Social Isolation and Loneliness is a Business Issue
by Norman Winegar, on Feb 23, 2021 3:35:06 PM
A friend recently joked with me that she sometimes she feels so isolated these days that she actually looks forward to talking with telephone solicitors. She’s just resisting giving them her social security number or taking that once in a lifetime opportunity to buy the next can’t miss stock at rock bottom prices! She is among the 40% of employed people who have been working from home for a year.
My friend is lightheartedly addressing one the fundamental need of humans- connectedness. And she is addressing the problem of social isolation- the deficit in the frequency, number, and quality of contacts with family, friends, and our communities. It negatively affects our mental health and wellbeing. It makes difficult times much worse. It’s been a growing problem in modern society (despite of social media) that has been made worse and more common by the disruption caused by the coronavirus pandemic. The pandemic is highlighting social isolation as one of many aspects of the Social Determinants of Health (SDOH). SDOH are the conditions in environments where people are born, live, learn, play, work, worship, and age. These social conditions influence a wide range of health risks, health costs, and quality of life.

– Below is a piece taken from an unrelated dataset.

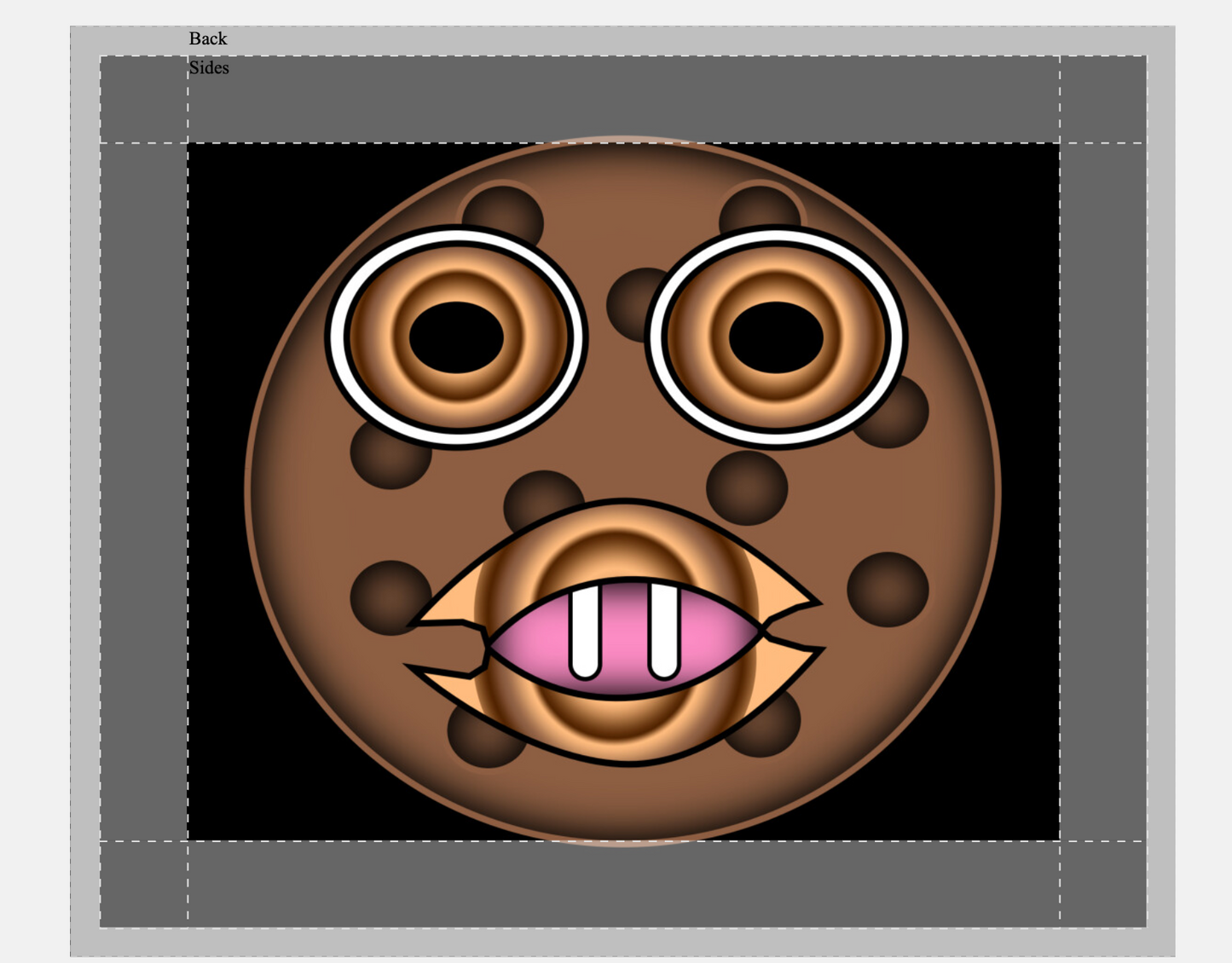Click the right eye's black pupil

pos(776,337)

Mental health professionals have long understood the important of the environment in supporting or detracting from people’s wellbeing and the achievement of their potential. More recently awareness of the vital role of SDOH has gained traction in the larger healthcare community and that knowledge is affecting governmental policies and public health planning. But improving peoples’ environment is a complex challenge even in the best of times. Then come COVID-19.

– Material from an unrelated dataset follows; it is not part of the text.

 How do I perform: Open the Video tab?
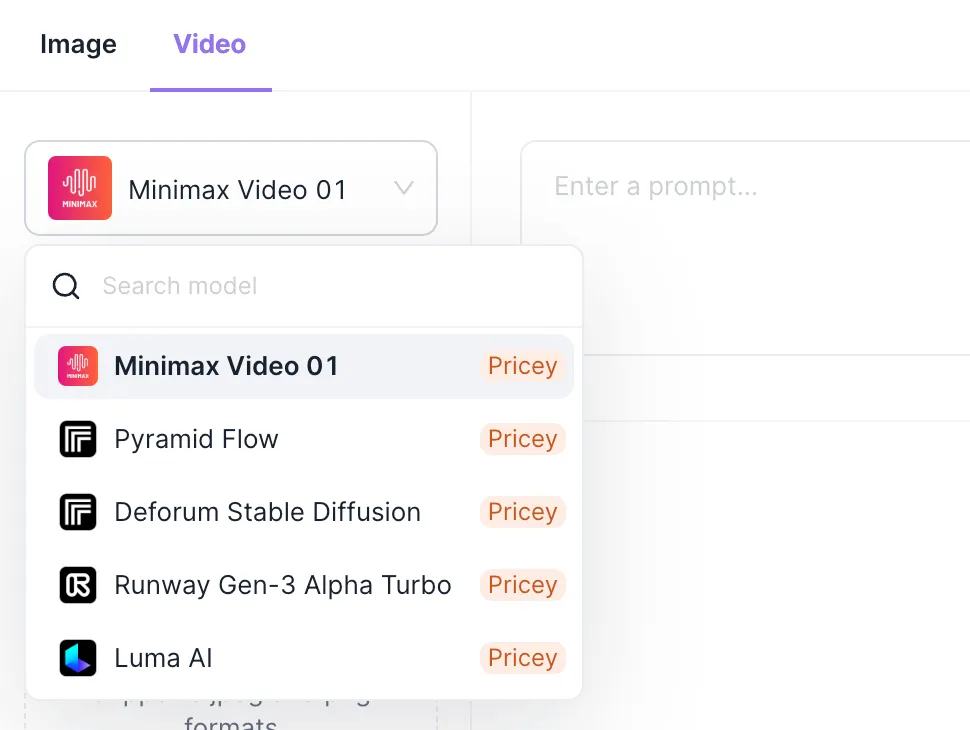(x=210, y=44)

Even before the pandemic, social isolation was widely known to negatively affect the health and wellbeing of vulnerable groups. Think older people. Or of course, professional drivers who spend days and weeks on the road and away from their families and communities to supply us with food, fuel, and most consumer goods. Since the pandemic social isolation has affected many more people. Many of them now have a greater appreciation of the stresses professional drivers experience day-in, day-out.

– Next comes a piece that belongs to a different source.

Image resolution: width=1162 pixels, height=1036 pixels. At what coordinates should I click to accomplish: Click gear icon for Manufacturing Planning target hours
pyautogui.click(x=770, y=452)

The stress of social isolation might make the expectable challenges bigger ones for the most well-resourced of us. For others, who are not so fortunate, it can make such challenges much more daunting or even insurmountable. For example, millions of people live with and manage some type of mental health condition. Millions more are misusing alcohol or other drugs, or who are in recovery and pursuing a new, drug-free lifestyle. Or the 20% of parents who have special needs children. Or the millions of people who at any time are experiencing job loss, divorce, family problems, the loss of a loved one, or are having relationship difficulties. All of these people experience enormous daily challenges on top of whatever else life has in store. Social isolation makes their challenges even greater.
At Espyr, we recognize social isolation as part of the landscape, and we think it will not go away in the post-pandemic future- whenever that begins. We have carefully designed services to address this painful issue. Services that enable people to speak with licensed mental health counselors easily and without appointments for in the moment support. Services that provide easy access to health coaches and to engaging interactive mobile apps. Targeted educational programs. And even artificial intelligence-enabled chatbots whose support can be even more helpful than texting a friend.
If you are a leader of a business or a human resource professional or a health and wellness benefits manager, now would be a great time to give some thought to this issue. Then examine what your organization is providing to your most valuable resource- your employees- to help them with their struggles around social isolation.